Businesses are complaining about taxes again, but why should you care? This is just the background music to the annual budget ritual, isn't it? And don't the bosses have plenty of lobbyists to speak up for them?
Well no, in fact the upgrading of business rates and the fierce debate it has sparked raises important questions about political mismanagement and corporate power.
The bone of contention is the contribution local businesses make to the local services they use - a bit like the council tax we all pay. This is based on the rateable value of the property the business occupies, rather than any indication of its earning potential.
The relative value of different properties, and hence the value on which the tax is charged, change all the time. Improved transport connections or gentrification raises the rentable value of property while economic decline reduces this. Every five years a revaluation takes place, usually timed for the beginning of an electoral cycle, thereby saving political embarrassment. Except this one was due in 2015 and the Tories shelved it for fear of damaging their electoral prospects.

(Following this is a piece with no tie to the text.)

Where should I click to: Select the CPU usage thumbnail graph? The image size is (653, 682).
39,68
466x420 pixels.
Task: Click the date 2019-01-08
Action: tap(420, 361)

So this revaluation is two years late and is having more impact than usual - and causing more of an outcry. Because of the grossly unbalanced nature of our economy, this revaluation will see rates in London and the South East rise while those in rural and less thriving urban areas fall.
But there is a bigger picture here. As well as avoiding the revaluation the Tories have embarked on a policy of imposing ever increasing cuts on local government. This is in spite of the fact that local authorities provide the most expensive services we all rely on for a civilised society: health care, social care, and education as well as waste collection and much of our road network. Local government also regularly scores best in tests of public efficiency.
In return for these cuts the government has 'allowed' local councils to hold on to 50% of business rates, which were previously levied locally but invested nationally. The Tories' decision to make local authorities responsible for finding their own income puts pressure on them to agree to business development, no matter how destructive, since this is one of few areas where they can actually increase their income.
None of this is likely to help the local businesses that give life and variety to our local communities. In spite of any number of shopping tsars, independent businesses continue to struggle and many fail to survive. So what could Greens do to help them?
We are strongly committed to revitalising local economies and have several key proposals.
We should shift to annual revaluation to smooth out the changes in rates and take the discussion out of the political cycle.
Paul Johnson of the Institute of Fiscal Studies (IFS) supports what has long been a central plank of Green thinking, backing a move towards a Land Value Tax for property -- something that would shift the burden of local tax to the owner of property rather than the tenant.
We should increase the power of local government over a wider range of taxes, combined with a national framework for redistribution. Only this can prevent the suffering of local services under the cosh of central government austerity.
Finally, we need a local tax system fit for the digital age. Giant online corporations are contributing to putting small local businesses out of business. Yet they contribute nothing to supporting the infrastructure in our communities. Only by getting serious about ending profit shifting, and by reinstating the differential in corporation tax between large and small businesses, can we create fair competition between chains and independents.